The problem: Pictures are to be left out; every line from the one with "Click the Dashboard icon in sidebar" through the end of the data must be transcribed exactly.

═════ Source records ═════

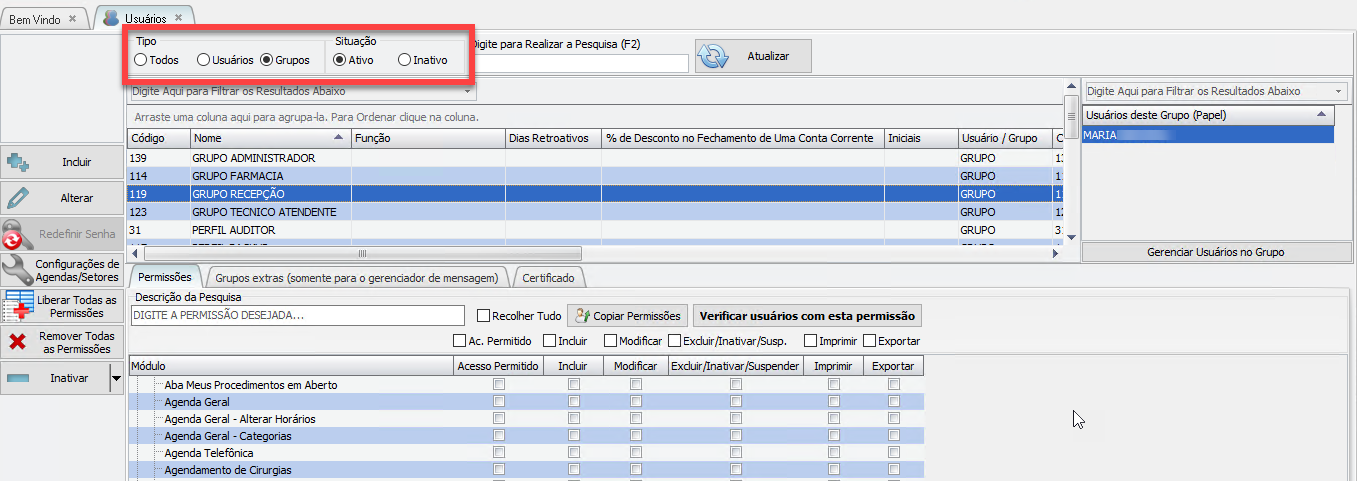The image size is (1357, 481).
Task: Open Configurações de Agendas/Setores wrench icon
Action: pyautogui.click(x=15, y=270)
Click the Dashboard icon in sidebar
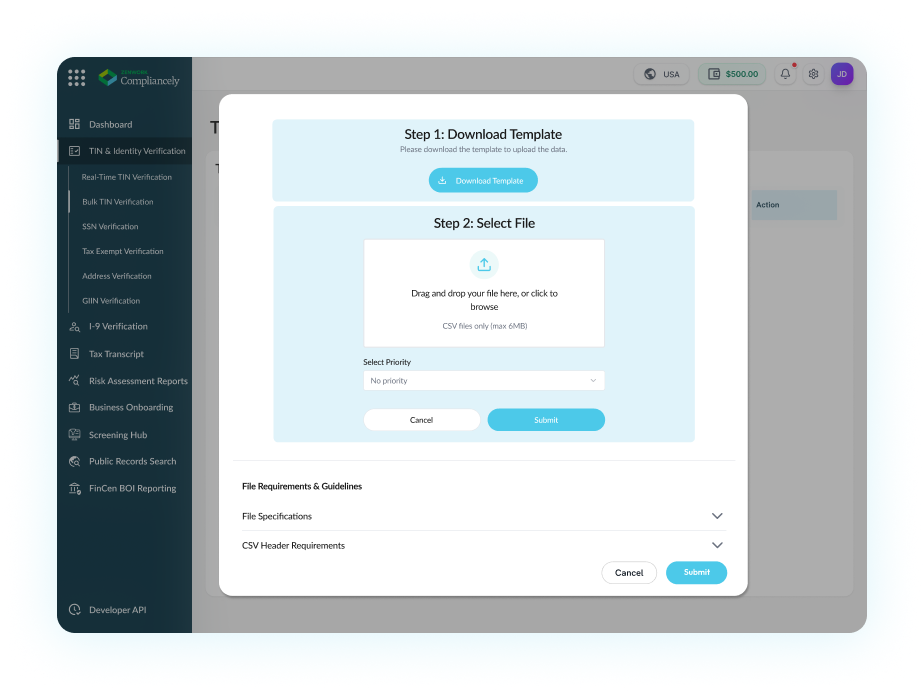This screenshot has width=924, height=694. [x=75, y=124]
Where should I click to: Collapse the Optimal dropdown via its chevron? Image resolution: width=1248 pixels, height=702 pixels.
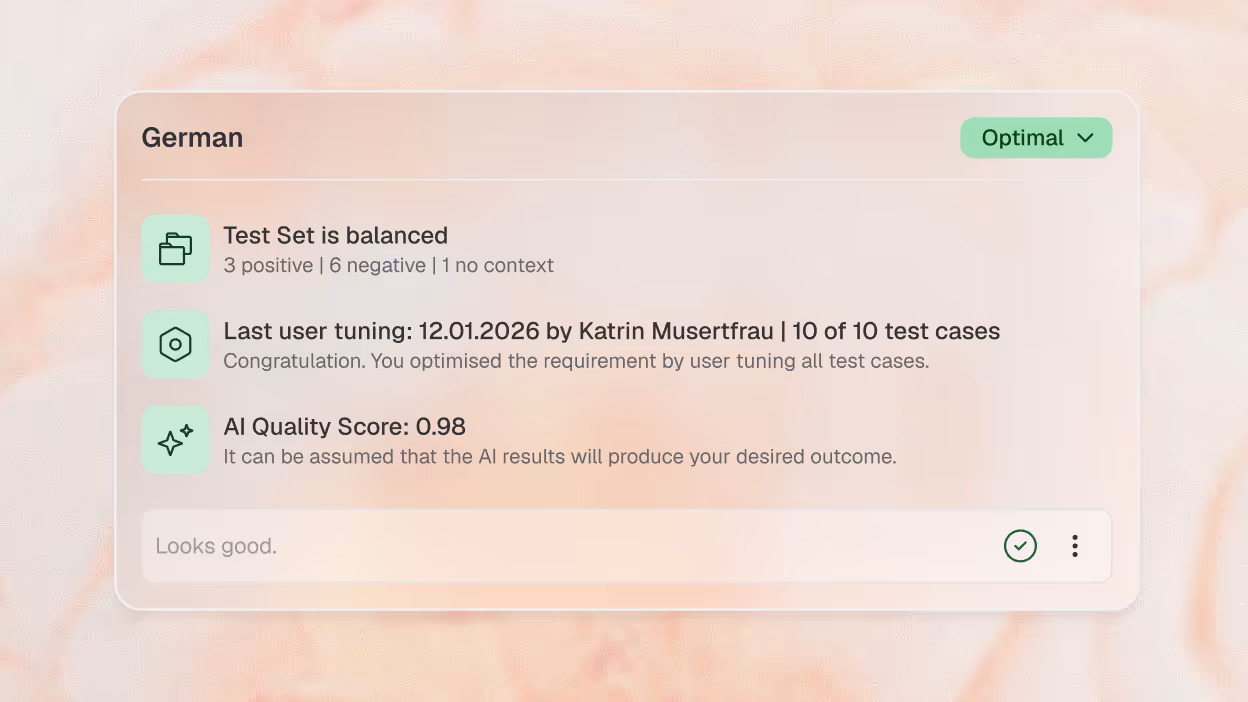(1084, 138)
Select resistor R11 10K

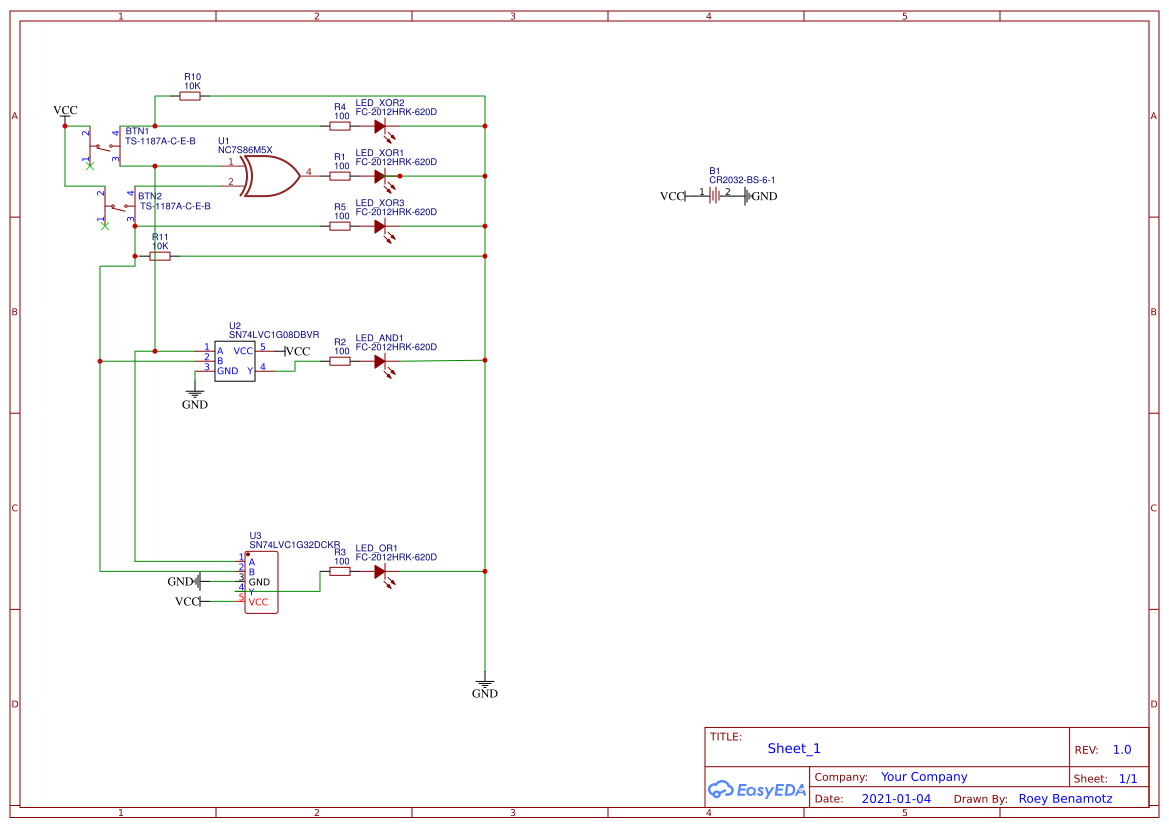(160, 255)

═════

Exercise response:
Click the Dashboard icon in sidebar
This screenshot has width=924, height=694. [x=75, y=124]
Where should I click to: Collapse the Optimal dropdown via its chevron? Image resolution: width=1248 pixels, height=702 pixels.
(1084, 138)
Select resistor R11 10K

(160, 255)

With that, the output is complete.